Search for a specific FHIR resource type. In most cases, there’s a one-to-one correspondence between the clinical record types and the FHIR resource types; therefore, most queries already return samples from a single FHIR resource type. However, queries for the medicationRecord type can return records from the medicationOrder, medicationRequest, medicationDispense, and medicationStatement FHIR resource types. You can use this predicate to limit your query to one of these FHIR types.

Examine FHIR Data

Once you have an HKClinicalRecord sample, you can access the FHIR data through its fhirResource property.
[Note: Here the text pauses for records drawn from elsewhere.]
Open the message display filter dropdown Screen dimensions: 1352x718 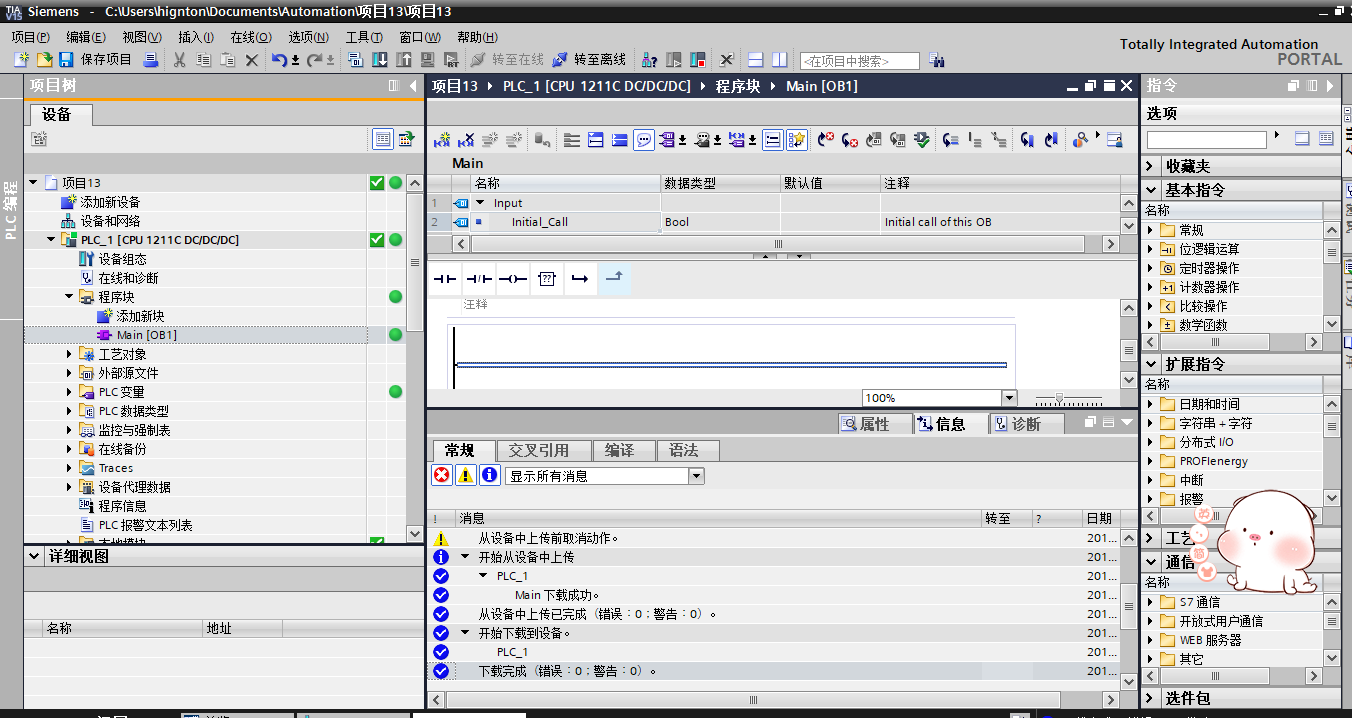[x=696, y=476]
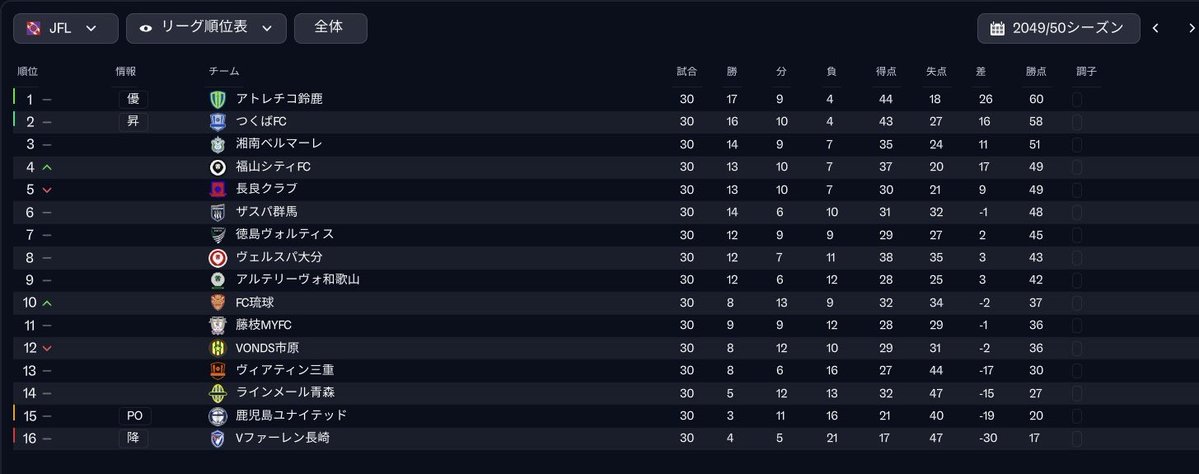Sort table by 勝点 column header
Screen dimensions: 1199x474
(x=1036, y=72)
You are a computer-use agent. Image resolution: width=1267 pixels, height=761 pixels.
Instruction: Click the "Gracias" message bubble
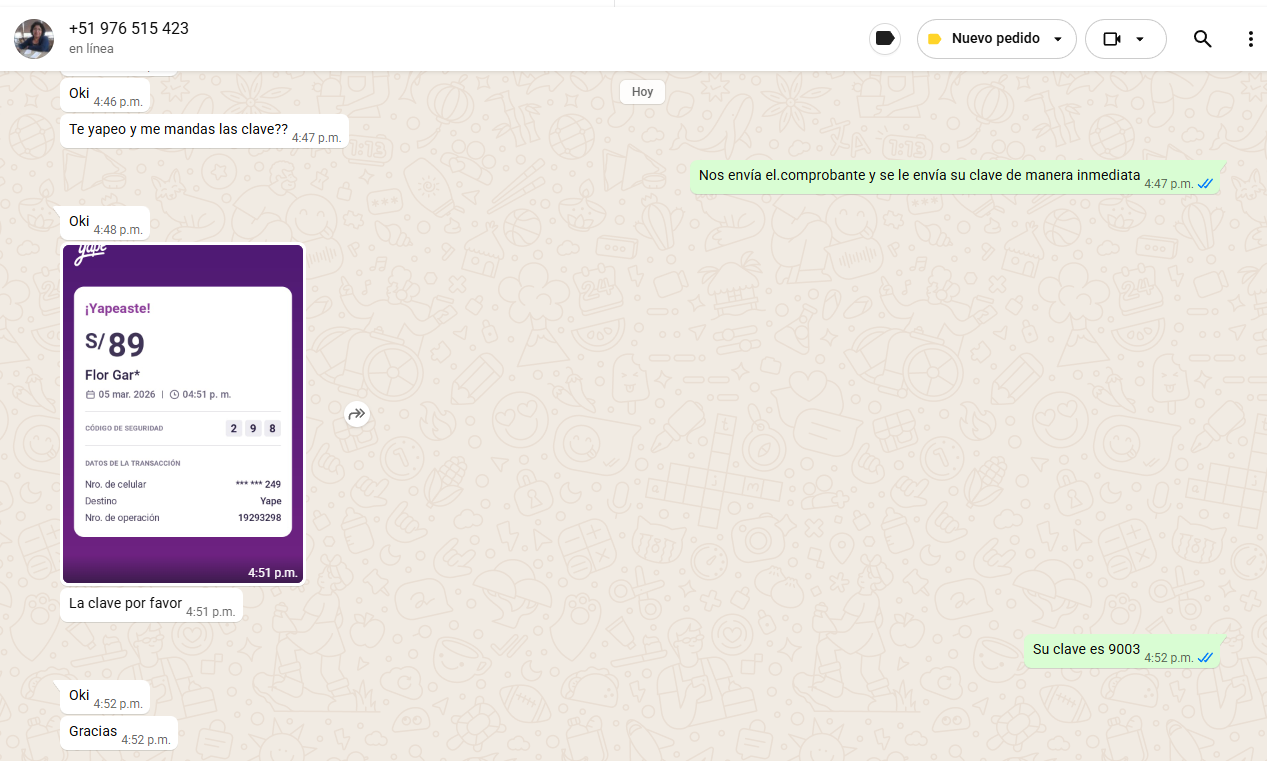[x=93, y=731]
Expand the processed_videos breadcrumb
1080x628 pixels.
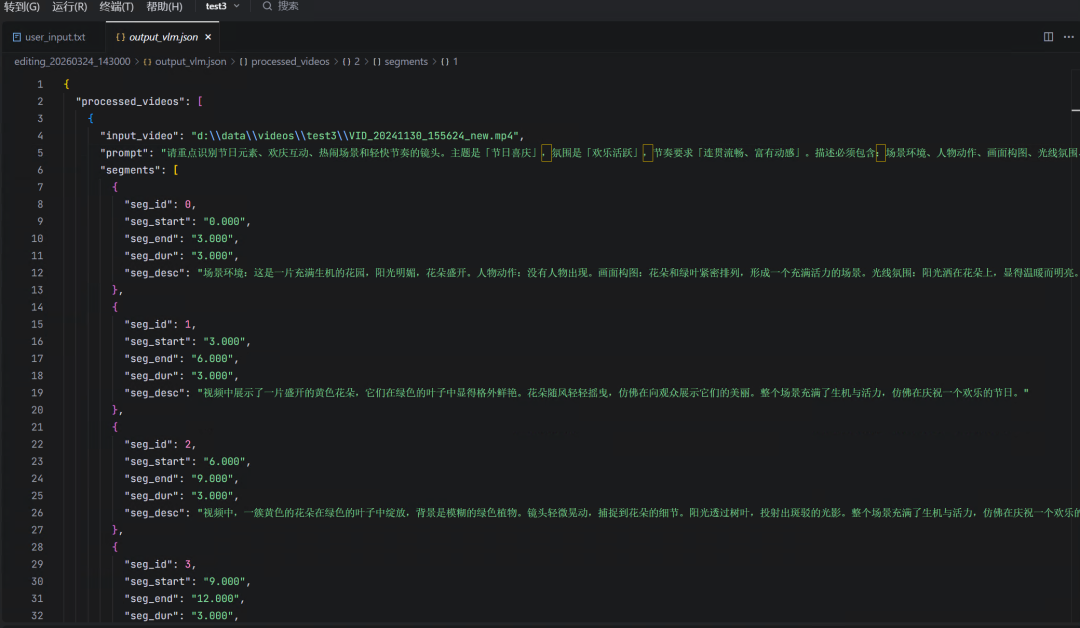click(x=290, y=61)
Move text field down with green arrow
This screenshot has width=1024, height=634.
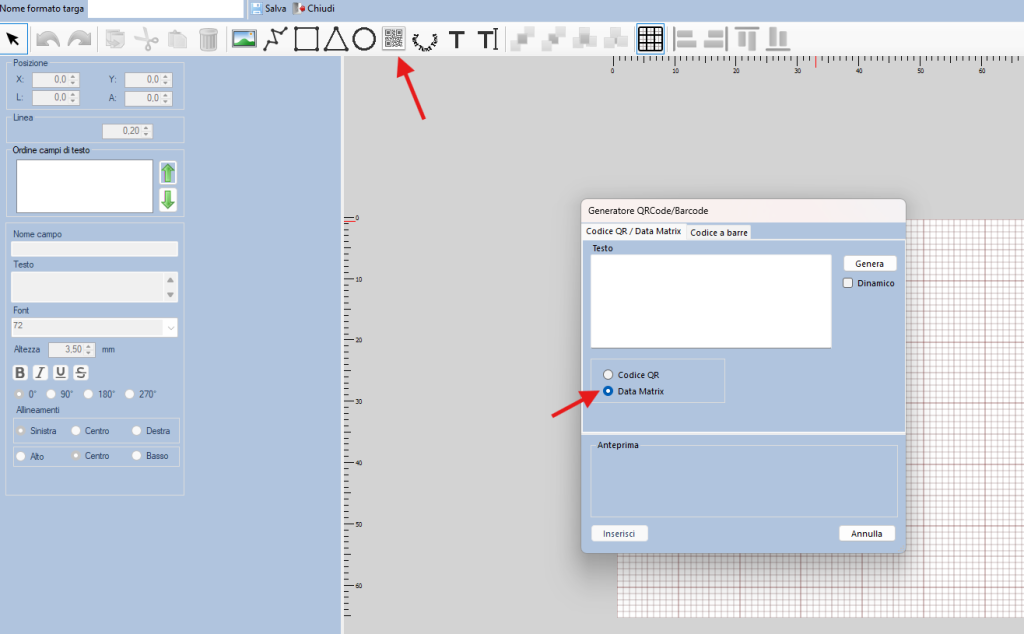click(x=168, y=199)
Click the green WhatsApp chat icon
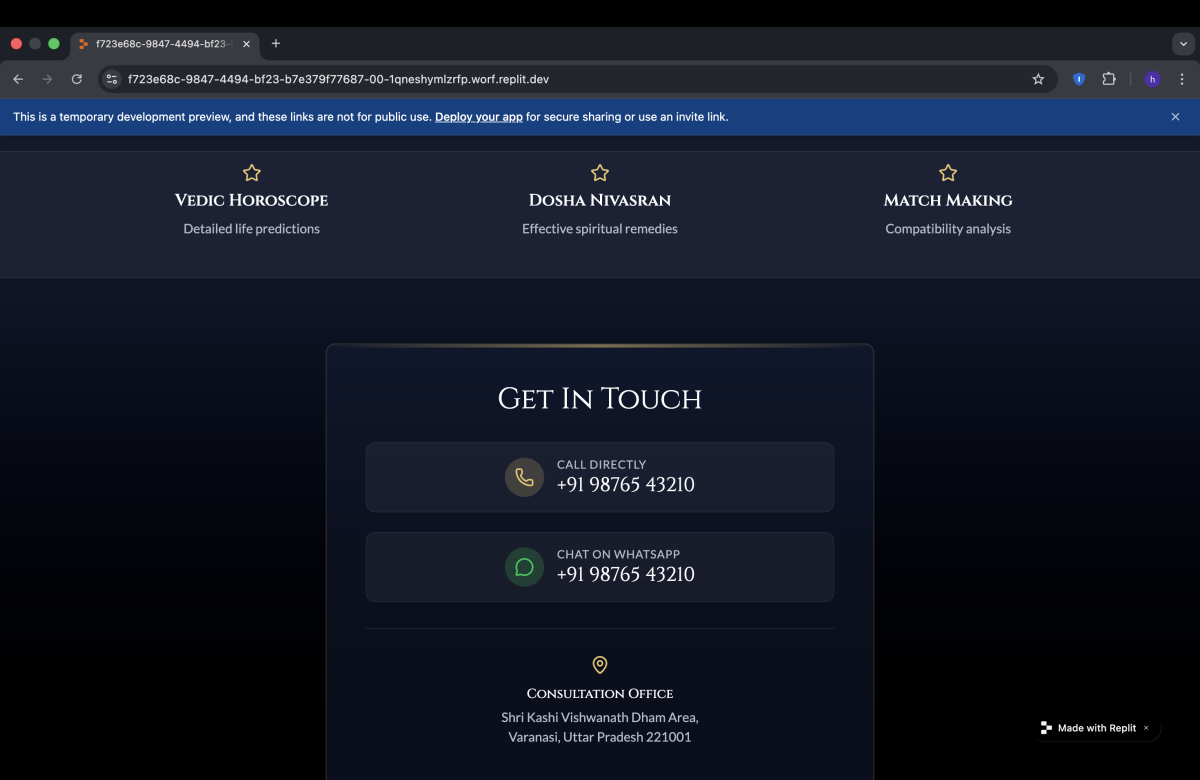 (524, 567)
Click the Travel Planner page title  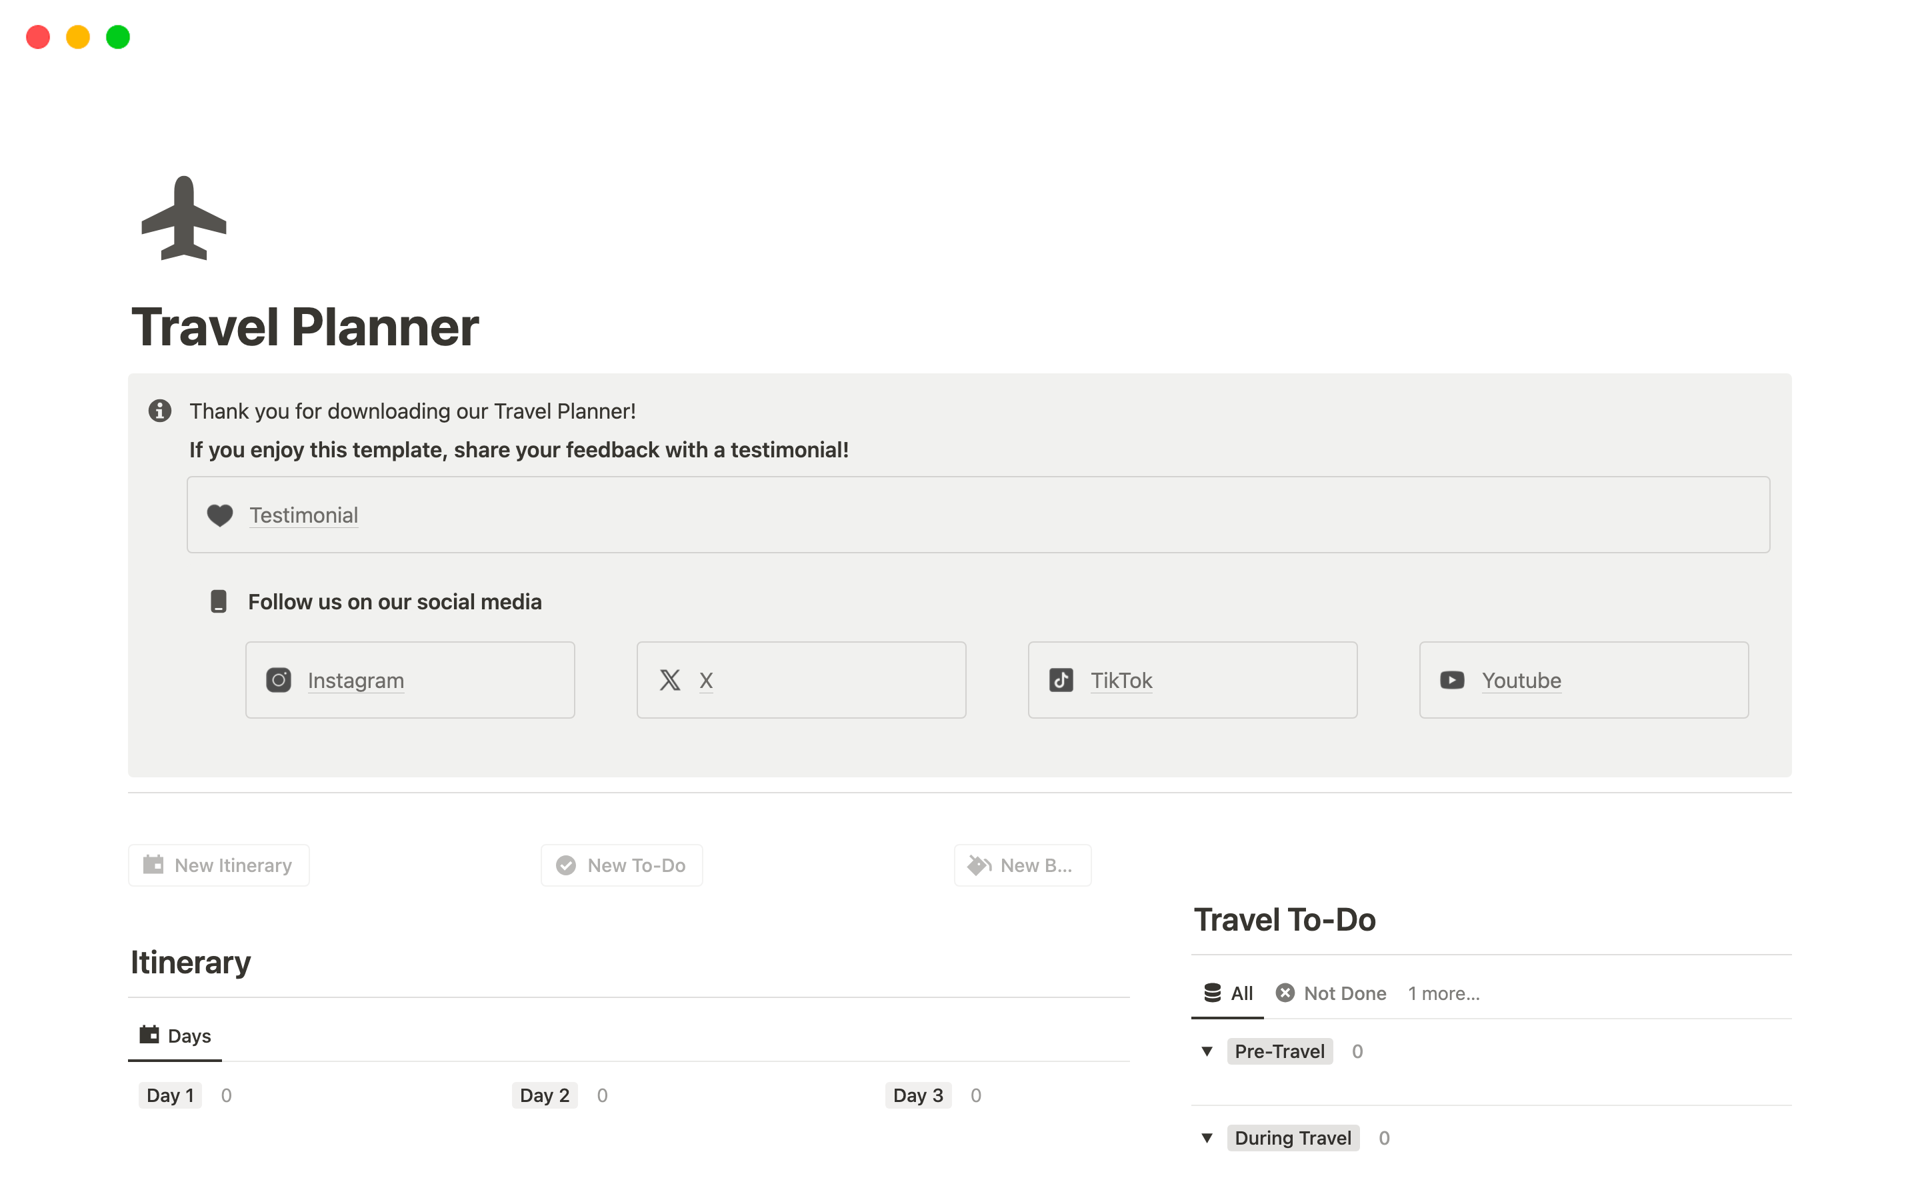[x=305, y=327]
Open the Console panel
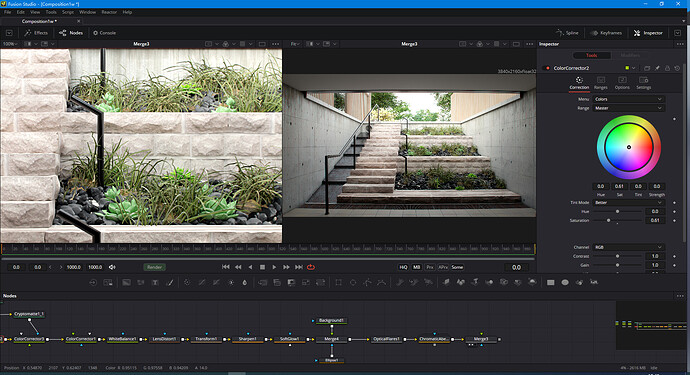Viewport: 690px width, 375px height. click(x=104, y=33)
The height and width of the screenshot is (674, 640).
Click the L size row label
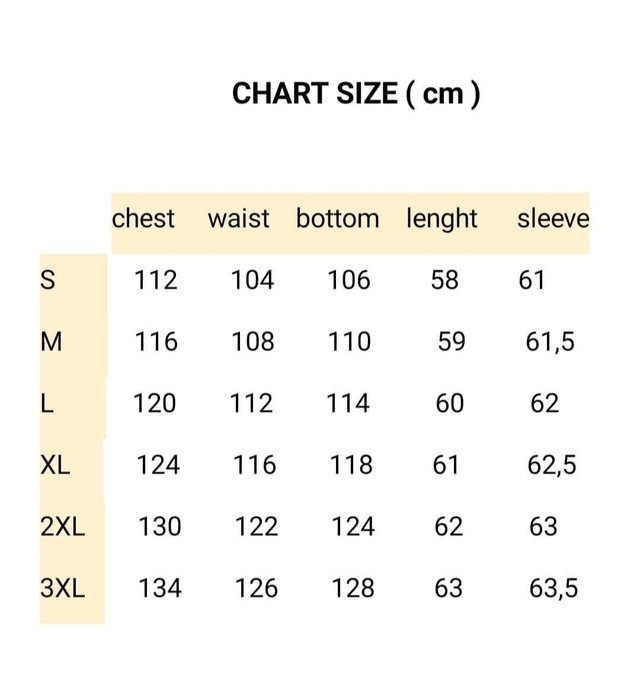point(46,403)
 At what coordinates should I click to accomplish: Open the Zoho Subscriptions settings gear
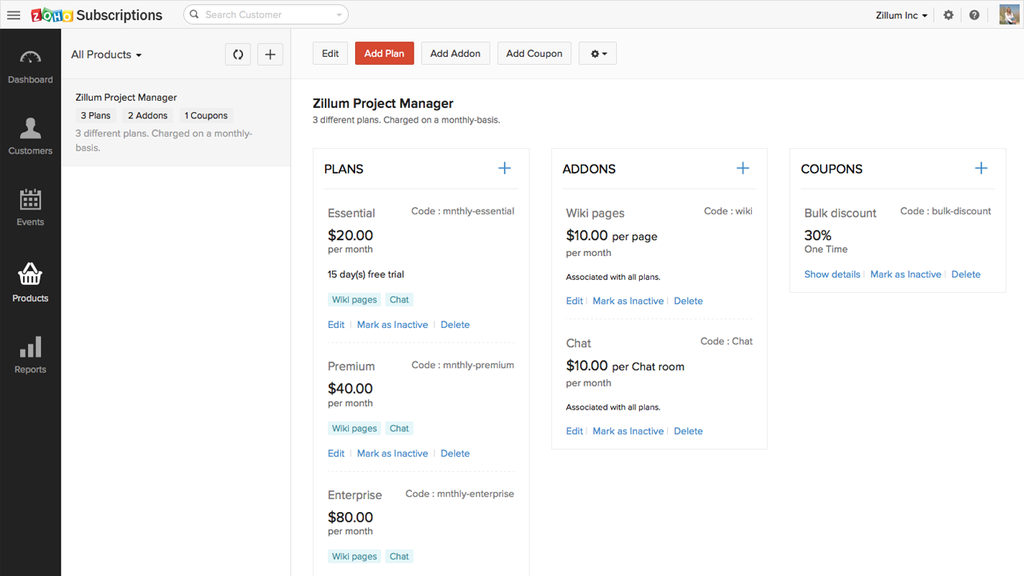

The HKFHIRResource object represents the underlying data from the user’s health care institution. While the resource object provides properties to access a few, useful attributes (identifier, resourceType, and sourceURL), use the data property to access the underlying JSON, which contains the complete clinical data.

guard let fhirRecord = clinicalRecord.fhirResource else {
    print("No FHIR record found!")
    return
}

do {
    let jsonDictionary = try JSONSerialization.jsonObject(with: fhirRecord.data, options: [])
    
    // Do something with the JSON data here.
}
catch let error {
    print("*** An error occurred while parsing the FHIR data: \(error.localizedDescription) ***")
    // Handle JSON parse errors here.
}

The HKFHIRResource object’s resourceType property contains a HKFHIRResourceType value. While the HKFHIRResourceType enumeration is similar to the HKClinicalTypeIdentifier values, there isn’t a one-to-one relationship between them.

For example, HealthKit splits the observation type into the labResultRecord and vitalSignRecord identifiers. As a result, you must query for lab results and vital signs separately.

Similarly, a medicationRecord identifier matches medicationStatement, medicationOrder, medicationRequest, and medicationDispense types. Therefore—unless you use the predicateForClinicalRecords(withFHIRResourceType:) predicate—when you query for medication, you can get a mixture of statement, order, request, and dispense records.

The following sample shows JSON data for an FHIR Condition resource:

{
    "asserter": {
        "display": "Juan Chavez",
        "reference": "Practitioner/20"
    },
    "category": {
        "coding": [
            {
                "code": "diagnosis",
                "system": "http://hl7.org/fhir/condition-category"
            }
        ]
    },
    "clinicalStatus": "active",
    "code": {
        "coding": [
            {
                "code": "367498001",
                "display": "Seasonal allergic rhinitis",
                "system": "http://snomed.info/sct"
            }
        ],
        "text": "Seasonal Allergic Rhinitis"
    },
    "dateRecorded": "2012-01-02",
    "id": "2",
    "notes": "Worse when visiting family in NC during the spring",
    "onsetDateTime": "1994-05-12",
    "resourceType": "Condition",
    "verificationStatus": "confirmed"
}

Juan Chavez recorded this resource in 2012. It describes seasonal allergic rhinitis (SNOMED code 367498001), with an onset date of May 12, 1994.

The FHIR data contains a considerable amount of additional information; however, to access this data you need to understand the FHIR specification.